Efficacy and Tolerance of Naproxen Instant Suspension Formulation: A Post-Marketing Survey

A multi-centre uncontrolled clinical trial was performed in 42 Italian hospitals to evaluate the efficacy and tolerance of an instant suspension of naproxen, a well known anti-inflammatory drug. A total of 390 adults of all ages with musculoskeletal rheumatic diseases or minor traumatic injuries entered the trial. Patients received 500 mg naproxen instant suspension twice daily after meals, for 1–4 weeks. Assessment of signs and symptoms was made before starting the therapy, after 3 days and at the end of the treatment period. The drug produced a rapid and progressive relief of pain and articular symptoms in most patients and was equally effective in all the diagnostic sub-groups.
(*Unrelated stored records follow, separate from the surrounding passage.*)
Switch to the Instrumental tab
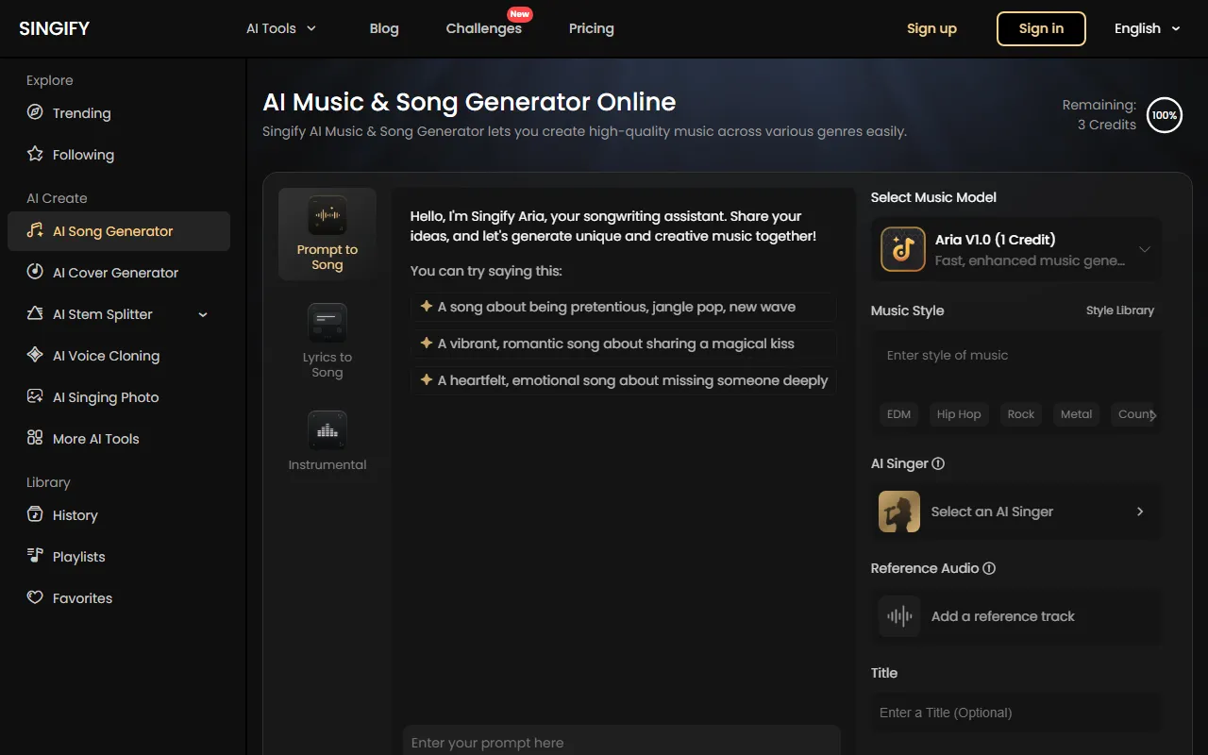tap(327, 442)
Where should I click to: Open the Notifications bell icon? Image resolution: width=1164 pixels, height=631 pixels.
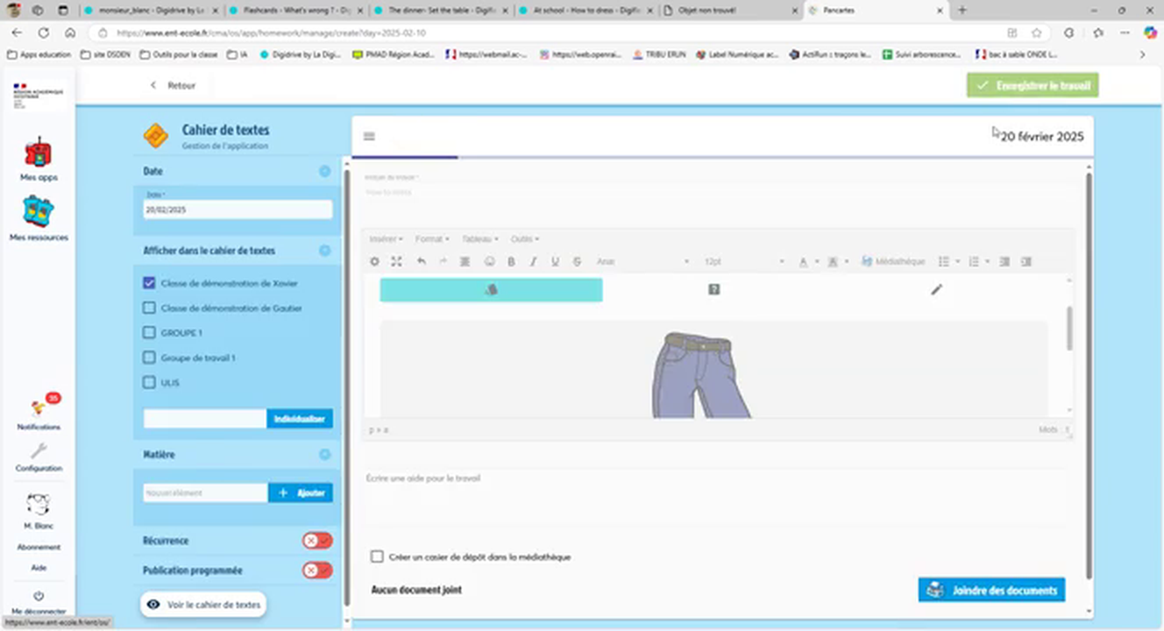click(x=39, y=408)
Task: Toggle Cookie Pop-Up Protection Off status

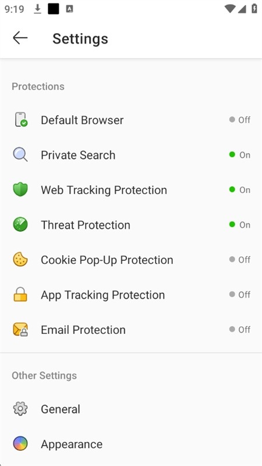Action: [x=240, y=259]
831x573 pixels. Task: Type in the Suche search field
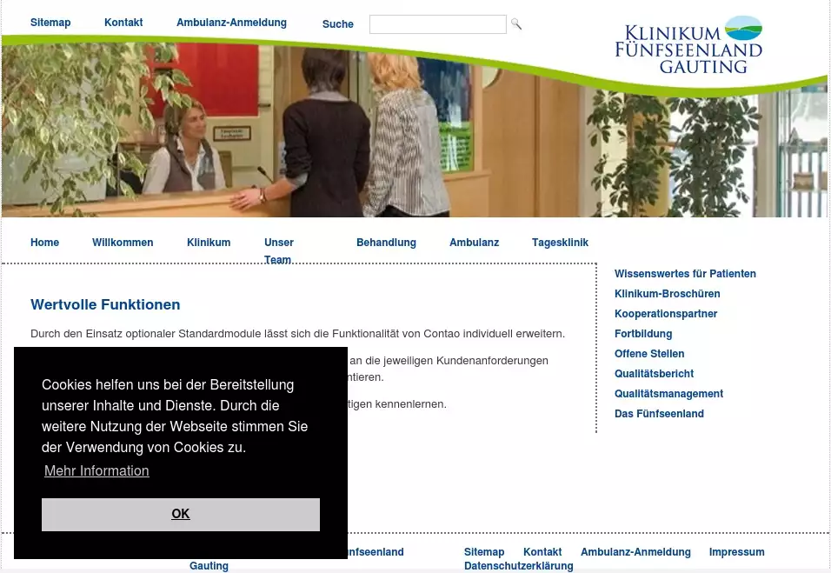(x=437, y=24)
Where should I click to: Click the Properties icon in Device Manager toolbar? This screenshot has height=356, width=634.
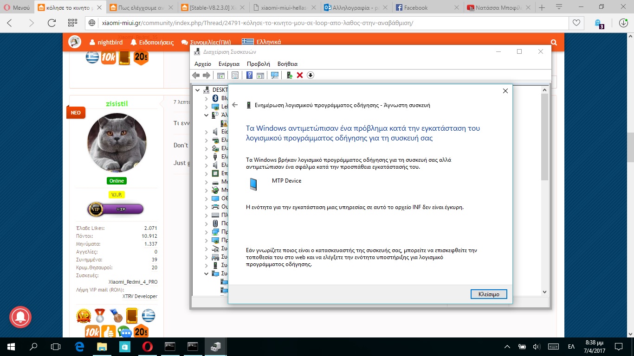tap(235, 75)
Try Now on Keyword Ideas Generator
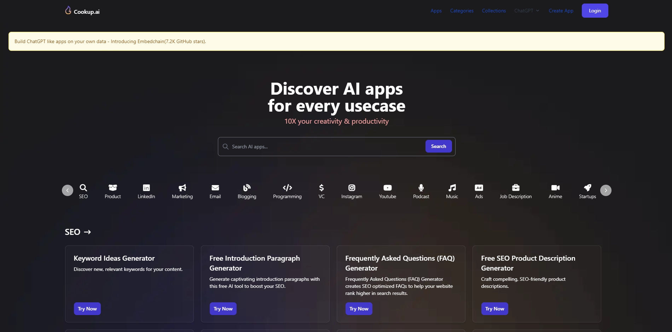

The efficacy of treatment was ‘excellent’ or ‘good’ in about 85% of patients, ‘moderate’ in 10% and ‘minimal’ or ‘absent’ in about 5%. Almost 90% of patients had no side-effects; 5% were withdrawn because of unwanted effects. No correlation between incidence or intensity of side-effects and age of the patients or duration of therapy was observed. The complaints reported are common to other anti-rheumatic drugs, e.g. epigastric pain, pyrosis, nausea, vomiting and headache. In conclusion, naproxen instant suspension is highly effective and well tolerated.